CPD didn’t protect woman from ex-boyfriend now charged with her murder: lawsuit

SHARE CPD didn’t protect woman from ex-boyfriend now charged with her murder: lawsuit
shaquita_bennett_3_e1554523038183.jpg

Shaquita Bennett | Photo provided

The mother of a woman whose ex-boyfriend has been charged with her murder is suing the Chicago Police Department, claiming officers and emergency dispatchers failed to respond to her daughter’s repeated pleas for protection.

Veardena Pryor’s lawsuit, filed Wednesday in Cook County Circuit Court, details how Shaquita Bennett tried to protect herself from her jilted ex-beau before she was killed last year.

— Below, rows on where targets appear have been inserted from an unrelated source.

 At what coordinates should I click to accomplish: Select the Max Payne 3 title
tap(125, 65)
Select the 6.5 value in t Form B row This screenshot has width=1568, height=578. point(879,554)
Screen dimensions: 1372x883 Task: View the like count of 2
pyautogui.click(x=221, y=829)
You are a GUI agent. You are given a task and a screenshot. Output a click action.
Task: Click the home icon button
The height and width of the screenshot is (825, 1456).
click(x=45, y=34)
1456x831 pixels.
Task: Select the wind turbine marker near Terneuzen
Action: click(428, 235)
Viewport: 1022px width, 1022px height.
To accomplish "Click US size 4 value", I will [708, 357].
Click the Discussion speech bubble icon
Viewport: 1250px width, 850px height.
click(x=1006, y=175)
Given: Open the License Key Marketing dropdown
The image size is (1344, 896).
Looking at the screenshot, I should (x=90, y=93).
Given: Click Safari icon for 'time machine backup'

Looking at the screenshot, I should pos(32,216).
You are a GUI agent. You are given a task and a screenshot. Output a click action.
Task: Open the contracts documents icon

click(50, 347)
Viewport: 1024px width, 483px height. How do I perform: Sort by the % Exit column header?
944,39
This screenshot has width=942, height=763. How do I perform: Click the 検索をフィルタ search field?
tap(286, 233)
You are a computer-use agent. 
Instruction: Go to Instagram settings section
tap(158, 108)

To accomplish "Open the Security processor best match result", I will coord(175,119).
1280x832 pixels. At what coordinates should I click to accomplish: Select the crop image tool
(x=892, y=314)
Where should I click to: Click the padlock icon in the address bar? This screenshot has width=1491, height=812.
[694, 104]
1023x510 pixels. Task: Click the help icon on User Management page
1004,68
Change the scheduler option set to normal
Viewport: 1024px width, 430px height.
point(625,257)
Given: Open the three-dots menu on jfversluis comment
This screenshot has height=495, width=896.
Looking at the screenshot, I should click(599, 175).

Bennett, 31, was shot in the head about 10:15 a.m. April 5, 2018, in the hallway outside her apartment in the 6900 block of South Clyde, Chicago police and the Cook County medical examiner’s office reported. She was pronounced dead at the scene.

Deshawn Johnson, 34, was arrested and charged with murder, according to police and court records. He is being held without bail at the Cook County Jail; his next scheduled court appearance is April 14.

Deshawn Johnson | Chicago Police

Deshawn Johnson | Chicago Police

Pryor’s lawsuit claims her daughter made significant efforts to distance herself from her abusive former boyfriend, filing for protective orders and alerting police when Johnson violated those orders.

“I don’t know what else she was supposed to do,” Pryor told the Sun-Times last year. “He made her life a living hell, and then he killed her.”

After Bennett broke up with Johnson in the summer of 2013, he began “stalking, harassing, threatening, and abusing” her, the suit claims. Bennett filed for her first protective order on Aug. 19, 2013, claiming Johnson posed a threat to her and had guns she wanted him to hand over to the cops.

An emergency order of protection was issued that same day. But according to the suit, Johnson’s threats and abusive behavior continued, prompting Bennett to move and take a short leave from her job.

She and other people repeatedly called 911 about Johnson and his “constant threats”; the suit notes Bennett alerted police on at least 10 occasions.

Three years after their break up, on July 5, 2016, Bennett petitioned for a second protective order.

“I’m very scared. … I haven’t been home [in four days] because of him sitting around my house,” she wrote in a court filing.

Another emergency order of protection was entered that day, the suit says. A plenary order of protection was granted two months later, barring Johnson from having any contact with Bennett for two years, court records show.

Johnson violated the order on Dec 14, 2017, when he left Bennett a voicemail message threatening to “blow her brains out,” according to the lawsuit and prosecutors.

Bennett reported the threat to police; Johnson was arrested the next month and held on $10,000 bail, but he was released when the amount was dropped to $5,000, according to court records.

While out on bond, Johnson continued to violate the order of protection, according to the suit and prosecutors. During that time, he left Bennett 30 menacing voicemail messages — in four, he threatened to kill her, according to the lawsuit.

Additionally, Johnson showed up at the Walgreens where Bennett worked early on March 5, 2018, according to authorities and the lawsuit. She reported the violation to police that morning and later told a detective she wanted to pursue charges.

On March 13, 2018, Johnson pleaded guilty to violating the protective order. He was sentenced to five days in jail, a year of probation and domestic-violence counseling, according to court records and the suit.

Days later, Johnson violated the order when he phoned Bennett and threatened to show up to her job and “go crazy,” prosecutors said. Police previously said she didn’t report the call; the lawsuit claims she did.

Johnson continued to violate the order of protection until Bennett was shot to death, the lawsuit alleges.

A spokesman for the city’s Law Department didn’t immediately respond to a request for comment.